Graphing around with Solr
Notes on querying graphs in Solr
This document outlines how Solr may be used as a labelled property graph, and provides some common query patterns for exploring related content.
Solr graph operations basically involve a breadth-first scan across documents connected by some property from a starting set of documents and optionally applying filters during the traversal or on the resulting set of documents.
The following solr document structure is used for these examples. Two nodes are described, a and aa. The node aa contains a single edge of type subsample-of with a target node of a:
[
{
"id":"a",
"name_t":"parent a",
"is_s":"sample",
"_root_":"a",
},
{
"id":"aa",
"name_t":"sub aa",
"is_s":"sample",
"_root_":"aa",
"edges":[
{
"id":"111",
"relation_type_s":"subsample-of",
"target_s":"a",
"_root_":"aa",
"_nest_parent_":"aa",
"_nest_path_":"/related#0"
}
]
}
]The fields _root_, _nest_parent_, and _nest_path_ are computed by Solr, and should not be included in the documents when indexing.

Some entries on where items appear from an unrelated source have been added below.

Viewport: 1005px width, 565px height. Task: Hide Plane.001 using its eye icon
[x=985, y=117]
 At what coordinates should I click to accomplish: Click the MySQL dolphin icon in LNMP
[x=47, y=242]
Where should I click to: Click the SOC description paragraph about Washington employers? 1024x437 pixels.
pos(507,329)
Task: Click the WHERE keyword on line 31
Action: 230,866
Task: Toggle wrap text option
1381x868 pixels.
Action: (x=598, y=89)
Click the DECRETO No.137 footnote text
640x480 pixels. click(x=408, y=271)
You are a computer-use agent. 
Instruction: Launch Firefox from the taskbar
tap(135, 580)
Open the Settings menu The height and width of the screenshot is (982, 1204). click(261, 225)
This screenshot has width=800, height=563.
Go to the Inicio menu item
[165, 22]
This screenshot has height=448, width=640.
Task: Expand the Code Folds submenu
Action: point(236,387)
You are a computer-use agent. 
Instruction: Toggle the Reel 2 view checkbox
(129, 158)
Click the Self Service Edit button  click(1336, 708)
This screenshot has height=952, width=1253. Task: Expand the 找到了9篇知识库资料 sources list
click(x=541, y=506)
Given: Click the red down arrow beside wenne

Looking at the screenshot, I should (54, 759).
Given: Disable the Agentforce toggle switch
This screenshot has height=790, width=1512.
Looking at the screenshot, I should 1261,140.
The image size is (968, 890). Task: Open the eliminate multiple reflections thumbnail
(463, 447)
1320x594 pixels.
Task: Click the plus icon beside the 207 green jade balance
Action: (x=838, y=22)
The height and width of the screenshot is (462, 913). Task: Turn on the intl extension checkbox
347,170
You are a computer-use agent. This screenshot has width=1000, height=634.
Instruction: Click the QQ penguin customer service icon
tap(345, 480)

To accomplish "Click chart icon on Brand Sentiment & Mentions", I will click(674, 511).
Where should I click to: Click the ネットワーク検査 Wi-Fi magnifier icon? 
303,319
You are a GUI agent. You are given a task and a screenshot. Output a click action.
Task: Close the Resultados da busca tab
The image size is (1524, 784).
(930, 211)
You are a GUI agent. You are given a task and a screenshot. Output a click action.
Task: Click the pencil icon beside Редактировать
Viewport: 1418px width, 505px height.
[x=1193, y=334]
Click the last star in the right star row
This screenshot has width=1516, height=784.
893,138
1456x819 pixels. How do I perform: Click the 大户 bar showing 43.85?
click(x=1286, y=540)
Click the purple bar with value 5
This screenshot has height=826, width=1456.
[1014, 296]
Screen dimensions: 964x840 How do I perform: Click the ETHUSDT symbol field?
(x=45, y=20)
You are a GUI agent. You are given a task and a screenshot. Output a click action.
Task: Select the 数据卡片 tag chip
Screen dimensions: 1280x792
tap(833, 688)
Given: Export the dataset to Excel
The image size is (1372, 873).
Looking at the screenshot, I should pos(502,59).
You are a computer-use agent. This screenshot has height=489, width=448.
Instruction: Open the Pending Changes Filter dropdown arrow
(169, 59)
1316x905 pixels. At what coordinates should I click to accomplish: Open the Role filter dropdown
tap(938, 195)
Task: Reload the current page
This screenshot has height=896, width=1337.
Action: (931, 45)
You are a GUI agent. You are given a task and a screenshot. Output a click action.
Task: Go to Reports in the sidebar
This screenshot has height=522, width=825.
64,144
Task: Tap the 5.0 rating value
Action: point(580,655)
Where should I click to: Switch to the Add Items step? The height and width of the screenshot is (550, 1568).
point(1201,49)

Each document structure has two parts - the main document and a optional list of nested child documents that capture relationships with other documents. In this pattern, the outer document is a node of the property graph, and the child edges documents are the edges. Both nodes and edges may have many properties. Solr will index each of these as individually addressable documents and the index will have columns matching the union of columns used in the node documents and in the edge documents. The above example might appear in the index like (excluding the Solr calculated fields):
| id | name_t | is_s | relation_type_s | target_s |
|---|---|---|---|---|
a |
parent a |
sample |
||
aa |
sub aa |
sample |
||
111 |
subsample-of |
a |
The resulting solr index has documents a, aa and 111 in the index with their respective properties. Note that Solr also includes additional properties that record the nested structure. In particular, the properties _nest_parent_, _nest_path_, and _root_ (the latter defaulting to not being presentable in results).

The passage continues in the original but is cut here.